«Os trabalhadores não recusam o risco inerente à actividade ferroviária. O que não pode ser aceite é a exposição a riscos agravados e previsíveis sem medidas de protecção proporcionais», afirma comunicado do Sindicato Nacional dos Trabalhadores do Sector Ferroviário (SNTSF/CGTP-IN). O fenómeno climático que se abateu sobre o país (e que forçou a suspensão da circulação em várias linhas ferroviárias) foi ainda mais violento do que se previa, mas eram amplamente conhecidos os «avisos vermelhos, alertas das autoridades» e cenários «de risco elevado e previsível».
O sindicato considera que, perante uma situação como esta, deviam ter sido adoptadas pela Medway (antiga CP Carga) «medidas extraordinárias de prevenção, nomeadamente o reforço de meios humanos em funções críticas e a suspensão do regime de Agente Único»: a «inexistência» de um segundo trabalhador presente num comboio de mercadorias «pode transformar uma situação crítica num evento com consequências graves».
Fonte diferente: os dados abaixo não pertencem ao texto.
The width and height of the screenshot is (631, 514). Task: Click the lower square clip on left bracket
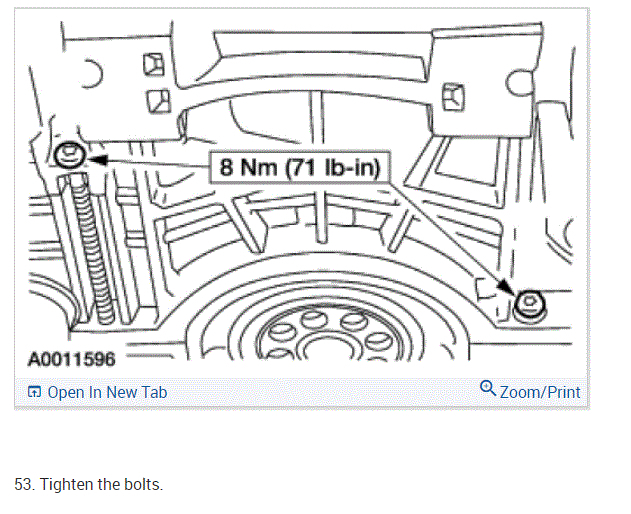point(159,101)
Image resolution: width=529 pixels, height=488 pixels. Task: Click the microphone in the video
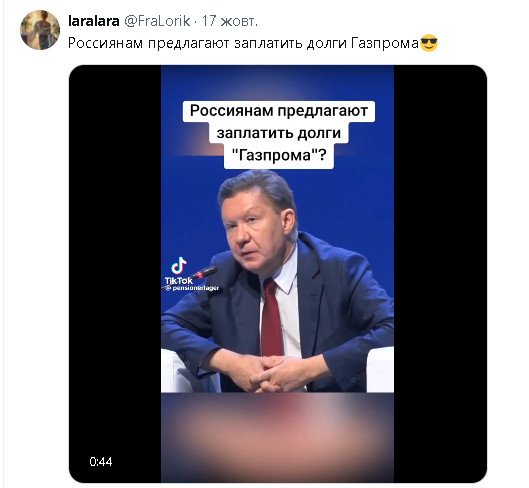pyautogui.click(x=206, y=272)
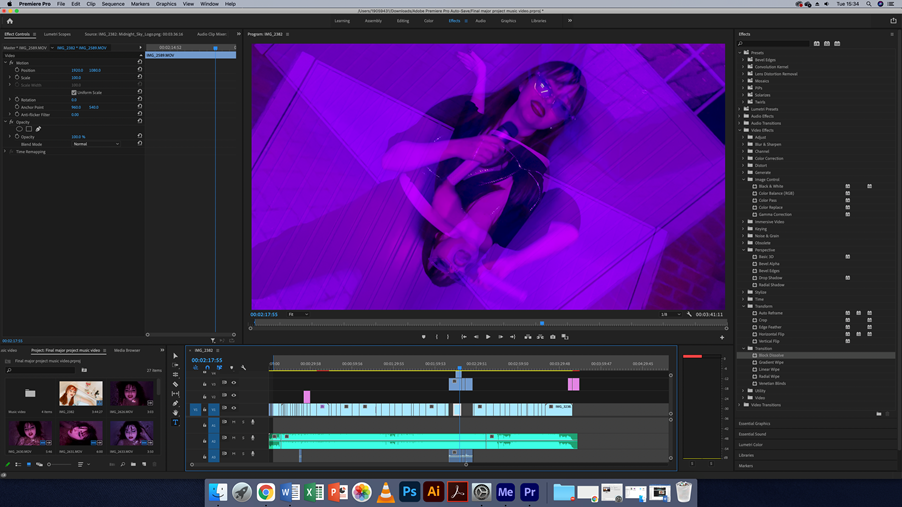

Esta opção tem sido promovida «essencialmente por critérios economicistas», defende o SNTSF, um processo típico em empresas privadas preocupadas com «a diminuição de custos operacionais à custa da retirada de redundância humana». Não só apenas em casos de fenómenos climáticos extremos mas, também, em caso de «risco de falha humana por sobrecarga, fadiga ou até doença súbita do maquinista».
«A segurança é um dever, não uma opção. A vida e a integridade dos trabalhadores têm de estar sempre em primeiro lugar» e não pode «depender da sorte» para evitar desastres trágicos na ferrovia.